Mais investimento...provavelmente não contabilizado(?)pelo MS.

Em quarto lugar, os condicionalismos que gravitam em torna da alta. O carácter expedito da CA pode ser comprometido, em termos de satisfação do doente e da equipa cirúrgica, por exemplo, pela morosidade de integração num programa de reabilitação, pela incapacidade de coordenação com os CPS's, etc.

Finalmente, as condições sócio económicas de grande parte da população limitam esta opção e condicionam as estatísticas (a não ser que se implementem práticas "deficientes"). Nomeadamente, o grau de colaboração do doente, o temor / a ansiedade / a recusa, o sedentarismo, as condições de habitabilidade, etc. Para não falar de outras questões, como: a dificuldade de cumprimento das prescrições médicas, a incapacidade de compreensão do processo cirúrgico, a toxicodependência, o alcoolismo,
os hábitos de higiene pessoal, as condições de salubridade doméstica e o nível educacional.

Portanto, estamos novamente perante uma boa solução para problemas cirúrgicos de um grande sector de candidatos a cirurgia mas onde as condições básicas estão longe de estar estudadas, planeadas e, muito menos, operacionais.
CC vive obcecado pela redução de custos. Não basta isso. É necessário o trabalho prévio de instalar capacidades (técnicas e humanas) e criar boas condições que originam "boas práticas". Não é possível fazer tudo, coordenar tudo, ao mesmo tempo. Nem o avanço deste tipo de cirurgia está dependente do maior ou menor comprometimento dos mádicos (diria melhor das equipas cirúrgicas na globalidade).
Avançar com a CA, sim! Diria, obrigatoriamente! Mas falta preparar o "terreno", para além do discurso oportuno.

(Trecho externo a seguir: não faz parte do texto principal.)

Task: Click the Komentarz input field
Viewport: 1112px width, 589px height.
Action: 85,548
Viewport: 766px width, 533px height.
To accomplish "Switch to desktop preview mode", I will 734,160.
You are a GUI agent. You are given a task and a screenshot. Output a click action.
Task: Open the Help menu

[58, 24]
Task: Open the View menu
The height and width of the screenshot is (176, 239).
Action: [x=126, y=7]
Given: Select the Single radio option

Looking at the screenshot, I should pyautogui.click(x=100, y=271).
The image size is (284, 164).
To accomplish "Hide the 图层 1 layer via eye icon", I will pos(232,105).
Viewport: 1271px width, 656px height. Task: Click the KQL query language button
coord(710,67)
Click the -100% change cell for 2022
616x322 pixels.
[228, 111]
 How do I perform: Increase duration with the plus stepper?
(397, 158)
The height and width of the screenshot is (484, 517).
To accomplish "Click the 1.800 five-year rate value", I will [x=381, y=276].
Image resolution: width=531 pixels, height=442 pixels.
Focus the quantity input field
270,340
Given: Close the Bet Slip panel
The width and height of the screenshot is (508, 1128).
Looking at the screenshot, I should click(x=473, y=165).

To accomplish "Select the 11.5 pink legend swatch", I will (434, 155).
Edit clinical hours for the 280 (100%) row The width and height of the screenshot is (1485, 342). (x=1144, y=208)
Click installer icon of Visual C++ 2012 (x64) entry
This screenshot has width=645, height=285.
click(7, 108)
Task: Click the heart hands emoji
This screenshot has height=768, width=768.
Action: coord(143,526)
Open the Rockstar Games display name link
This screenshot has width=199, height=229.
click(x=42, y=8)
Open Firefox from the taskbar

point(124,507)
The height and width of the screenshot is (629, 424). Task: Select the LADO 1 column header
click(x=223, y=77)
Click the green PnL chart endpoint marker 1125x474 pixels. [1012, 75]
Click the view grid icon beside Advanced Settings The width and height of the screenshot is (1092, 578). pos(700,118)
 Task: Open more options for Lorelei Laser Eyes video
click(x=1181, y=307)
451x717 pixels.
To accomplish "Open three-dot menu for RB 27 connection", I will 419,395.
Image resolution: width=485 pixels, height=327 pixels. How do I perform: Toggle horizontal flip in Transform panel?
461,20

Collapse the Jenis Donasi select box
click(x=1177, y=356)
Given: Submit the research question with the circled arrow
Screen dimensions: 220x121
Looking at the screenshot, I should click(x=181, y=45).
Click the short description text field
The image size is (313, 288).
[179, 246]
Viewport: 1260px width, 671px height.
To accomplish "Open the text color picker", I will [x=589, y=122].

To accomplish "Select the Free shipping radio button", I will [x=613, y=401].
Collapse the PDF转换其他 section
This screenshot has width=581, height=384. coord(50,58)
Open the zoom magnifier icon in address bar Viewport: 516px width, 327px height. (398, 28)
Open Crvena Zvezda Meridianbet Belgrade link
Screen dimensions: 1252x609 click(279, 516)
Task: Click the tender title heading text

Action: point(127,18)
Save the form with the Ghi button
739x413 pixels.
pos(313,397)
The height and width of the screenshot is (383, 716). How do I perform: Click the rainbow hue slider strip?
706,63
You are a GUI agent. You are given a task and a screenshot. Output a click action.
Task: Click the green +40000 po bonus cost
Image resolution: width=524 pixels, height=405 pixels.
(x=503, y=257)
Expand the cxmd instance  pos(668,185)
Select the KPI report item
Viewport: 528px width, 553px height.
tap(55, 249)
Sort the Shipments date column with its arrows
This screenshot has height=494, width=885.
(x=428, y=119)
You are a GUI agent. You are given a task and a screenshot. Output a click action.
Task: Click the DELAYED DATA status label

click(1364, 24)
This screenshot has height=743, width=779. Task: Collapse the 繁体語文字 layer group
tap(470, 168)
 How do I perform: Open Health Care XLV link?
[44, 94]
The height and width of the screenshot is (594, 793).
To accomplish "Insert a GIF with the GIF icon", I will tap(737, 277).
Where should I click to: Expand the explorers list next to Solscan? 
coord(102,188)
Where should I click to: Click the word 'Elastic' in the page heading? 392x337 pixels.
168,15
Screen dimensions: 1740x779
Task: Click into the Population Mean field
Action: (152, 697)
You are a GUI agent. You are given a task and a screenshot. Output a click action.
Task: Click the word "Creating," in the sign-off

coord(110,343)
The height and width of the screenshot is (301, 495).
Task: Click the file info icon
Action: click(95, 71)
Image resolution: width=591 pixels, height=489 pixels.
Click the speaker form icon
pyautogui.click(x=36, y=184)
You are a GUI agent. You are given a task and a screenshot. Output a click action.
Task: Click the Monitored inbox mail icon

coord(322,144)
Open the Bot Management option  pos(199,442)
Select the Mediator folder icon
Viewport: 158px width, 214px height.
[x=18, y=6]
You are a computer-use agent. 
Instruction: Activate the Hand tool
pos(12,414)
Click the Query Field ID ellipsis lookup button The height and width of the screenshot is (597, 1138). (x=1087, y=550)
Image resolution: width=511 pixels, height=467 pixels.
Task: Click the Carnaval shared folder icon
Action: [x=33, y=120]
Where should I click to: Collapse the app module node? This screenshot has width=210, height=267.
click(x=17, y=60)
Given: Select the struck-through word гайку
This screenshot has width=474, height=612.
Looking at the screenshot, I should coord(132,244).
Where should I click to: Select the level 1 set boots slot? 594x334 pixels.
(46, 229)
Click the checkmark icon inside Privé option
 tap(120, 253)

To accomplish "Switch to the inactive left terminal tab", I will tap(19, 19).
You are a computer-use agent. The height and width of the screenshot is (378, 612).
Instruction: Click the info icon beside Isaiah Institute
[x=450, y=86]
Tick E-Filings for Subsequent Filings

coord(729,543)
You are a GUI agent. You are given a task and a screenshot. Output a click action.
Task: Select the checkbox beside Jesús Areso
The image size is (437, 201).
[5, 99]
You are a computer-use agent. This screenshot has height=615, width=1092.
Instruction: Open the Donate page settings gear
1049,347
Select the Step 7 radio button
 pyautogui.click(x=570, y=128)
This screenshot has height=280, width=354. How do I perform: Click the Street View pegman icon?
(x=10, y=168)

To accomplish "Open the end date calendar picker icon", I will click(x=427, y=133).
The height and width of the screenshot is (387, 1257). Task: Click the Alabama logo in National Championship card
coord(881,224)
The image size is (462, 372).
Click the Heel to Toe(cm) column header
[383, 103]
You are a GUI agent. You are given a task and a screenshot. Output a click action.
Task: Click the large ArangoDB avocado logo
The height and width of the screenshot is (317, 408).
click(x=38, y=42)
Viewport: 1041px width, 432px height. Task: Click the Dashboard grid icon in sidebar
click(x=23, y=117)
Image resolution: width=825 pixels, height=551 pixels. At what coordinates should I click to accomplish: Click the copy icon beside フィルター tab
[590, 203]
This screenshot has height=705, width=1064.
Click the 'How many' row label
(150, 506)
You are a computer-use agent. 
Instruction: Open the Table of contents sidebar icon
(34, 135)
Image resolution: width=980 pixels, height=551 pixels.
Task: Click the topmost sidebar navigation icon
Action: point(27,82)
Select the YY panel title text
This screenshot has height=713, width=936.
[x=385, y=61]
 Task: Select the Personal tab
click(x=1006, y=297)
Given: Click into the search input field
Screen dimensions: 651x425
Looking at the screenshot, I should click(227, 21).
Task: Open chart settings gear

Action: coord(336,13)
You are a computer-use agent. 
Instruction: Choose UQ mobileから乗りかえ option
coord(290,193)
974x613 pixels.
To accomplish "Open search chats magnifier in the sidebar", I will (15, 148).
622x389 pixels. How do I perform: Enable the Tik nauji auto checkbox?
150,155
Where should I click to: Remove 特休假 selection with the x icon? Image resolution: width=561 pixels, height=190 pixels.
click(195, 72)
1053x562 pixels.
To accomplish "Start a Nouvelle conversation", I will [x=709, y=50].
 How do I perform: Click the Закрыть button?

Mas como dizem (ou salvaguardam) os anglo-saxónicos, nestas situações de mudança:
BACK TO THE BASICS!

9:18 da tarde  
Blogger tonitosa said...

Depois de algum tempo em que no Saúde SA parecemos estar ocupados com coisas menores, é bom verificarmos que a reflexão e análise tecnicamente elaborada e fundamentada está de volta. Em complemento do texto do AIDENÓS o comentário do É-PÁ merece o meu aplauso.
Um abraço

10:37 da tarde  
Blogger Clara said...

Um grande trabalho do AIDENÓS a demonstrar que o desenvolvimento da CA envolve inúmeras dificuldades e que não basta o ministro definir como uma área prioritária a desenvolver.É necessário avaliar e desenvolver uma série de pressupostos para que a CA realmente avance.
Pelos vistos, estamos ainda no tempo da pedra lascada:há ainda confusão ao nível dos conceitos.
O nosso agradecimento ao AIDENÓS pela análise esclarecedora deta matéria.